A Esquerda paga o preço de ter subestimado e tentado ridicularizar por muito tempo os pensadores desse segmento, tratando-os como toscos e simplistas, foi um grave erro, pois o conhecimento tem muitos caminhos e não é propriedade de ninguém. As lições de Gramsci que serviram a tantas conquistas da Esquerda democrática parecem esquecidas, esmaecidas pelo tempo, mas na verdade foram adaptadas e amalgamadas com fórmulas religiosas e psicológicas de dominação pelos seus inimigos mortais e estão dando resultados fantásticos, mas levando o mundo para um caminho perigoso e, talvez, sem volta. Nos EUA a volta de Trump com uma vitória retumbante sobre Kamala Harris confirma que a pressão sobre Biden, para que desistisse da reeleição, não foi uma boa ideia. Afrodescendentes do sexo masculino votaram em Trump, latinos também, o que torna a situação mais complexa do que parecia. Há nos EUA uma espécie de revolta em votar em um candidato que desafia a intelligentsia americana.
O relatório da Polícia Federal que indiciou Jair Messias Bolsonaro tem mais de 800 páginas, onde o nome de Bolsonaro aparece mais de 600 vezes e está recheado de provas contra o ex-presidente. O ‘domínio do fato’ acontece quando alguém controla e decide a forma e o conteúdo de execução de um plano, do qual é o maior beneficiário. Bolsonaro começou o seu projeto golpista logo após a vitória em 2018, alegando que teria ganhado em primeiro turno e com isso já estava se prevenindo de um possível revés nas próximas eleições, disseminado uma ideia simplista, porém eficaz, ‘pois se ele suspeitou quando venceu, isso lhe garante o direito de suspeitar do sistema quando perder’, uma lógica simplória, é verdade, mas funcional para os seus apoiadores.
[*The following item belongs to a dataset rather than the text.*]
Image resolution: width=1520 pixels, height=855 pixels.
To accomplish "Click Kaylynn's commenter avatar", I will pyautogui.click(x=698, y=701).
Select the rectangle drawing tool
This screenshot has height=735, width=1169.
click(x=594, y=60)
A suspeição sobre o Sistema Eleitoral do país foi uma das teorias mais repetidas pelos bolsonaristas e a repetição é parte fundamental de qualquer propaganda.
Valdemar Neto, presidente do PL, partido de Bolsonaro, assim como o ex-diretor da Abin -Agência Brasileira de Inteligência- o policial federal Alexandre Ramagem, candidato bolsonarista derrotado nas últimas eleições a prefeitura do Rio de Janeiro, agiram com dolo, segundo o relatório. Ramagem abastecia com dados falsos sobre as urnas eletrônicas os bolsonaristas, sempre prontos a aceitar tudo que viesse do ‘Núcleo Duro’ do seu comando. Para pessoas que acamparam meses em frente aos quartéis pedindo intervenção militar e a volta da ditadura, que oraram para discos voadores, que fizeram saudações nazistas, cantaram o hino nacional à frente de um pneu, enfim, miríades de situações esdrúxulas que ‘bombaram’ como ‘memes’ nas redes sociais, qualquer coisa que as mantivesse nesse delírio era bem-vindo. O relatório sai agora do STF para a PGR -Procuradoria Geral da República, que poderá arquivar ou oferecer denúncia e, nesse caso, encaminhar o caso ao STF, o que parece ser inevitável, só aí começará a Via Crúcis de Bolsonaro e seus asseclas. Os julgamentos e as prisões ainda vão gerar muito debates e controvérsias e como estamos vivendo no ‘Normal Bizarro’, tudo é possível, mesmo o que pareça improvável.